A MAGICAL PLACE

Bergamo’s beautiful upper town, the Città Alta (pictured above), is a magical place well worth visiting. Use this website to help you plan your trip to Bergamo in Northern Italy and find your way to some of the other lovely towns and villages in Lombardia that are perhaps less well known to tourists.

20160617

Exhibition in Lovere commemorates career of motorcycle world champion Giacomo Agostini

Photo of Giacomo Agostini in action
Giacomo Agostini in action on his MV Agusta
The lakeside town of Lovere is always worth visiting and currently there is an extra attraction for fans of Grand Prix motorcycle racing in the shape of an exhibition recalling the record-breaking career of the Italian rider Giacomo Agostini.

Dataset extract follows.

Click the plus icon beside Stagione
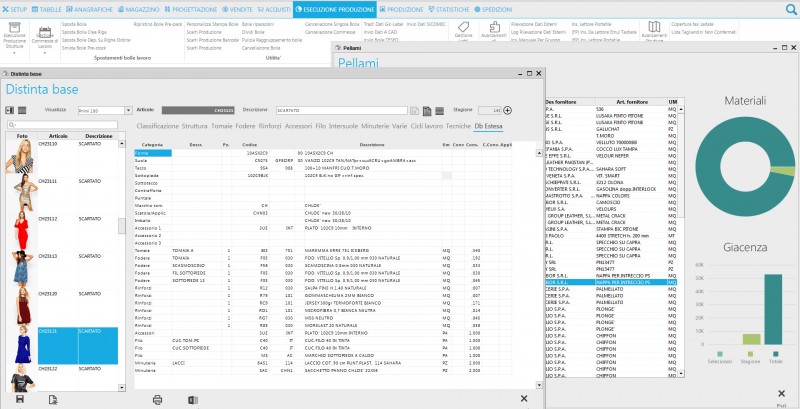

Agostini, the 15 times world motorcycling champion who celebrated his 74th birthday earlier this week, was born in Brescia but his family moved to Lovere when he was 13.

It is 50 years since he won the world title for the first time in 1966 and the anniversary is being marked with a month-long exhibition at Lovere's Accademia Tadini, which overlooks the picturesque Lago d'Iseo.

Riding for the Italian MV Agusta team, Agostini won the 500cc class seven times in a row from 1966 to 1972 and the 350cc class seven times in succession from 1968 to 1974, adding a further 500cc title on a Yamaha in 1975.

His total of 122 Grand Prix wins from 1965 to 1976 is the highest by any rider in the history of the sport, although his fellow Italian, 37-year-old Valentino Rossi, is now only eight behind on 114. 

Agostini, who retired at 35, was unbeaten in 350cc and 500cc races for three seasons between 1968 and 1970, equalling the record held by his great rival Mike Hailwood of Great Britain for most wins in a season when his recorded 19 first places in the 1970 campaign.

Agostini also won 10 races at the Isle of Man TT, the most by any non-British rider. It might have been more but he decided to quit TT racing in 1972 after his close friend, Gilberto Parlotti, was killed during the event.  

Photo of Giacomo Agostini
Giacomo Agostini
He is also the only Italian to win the prestigious Daytona 200 race in America. 

He had a season driving Formula One cars for Williams in 1980 but then switched to management, where he enjoyed more success, winning three 500cc world titles with the Californian rider Eddie Lawson of Marlboro Yamaha.  Agostini also managed for Cagiva and Honda before retiring in 1995.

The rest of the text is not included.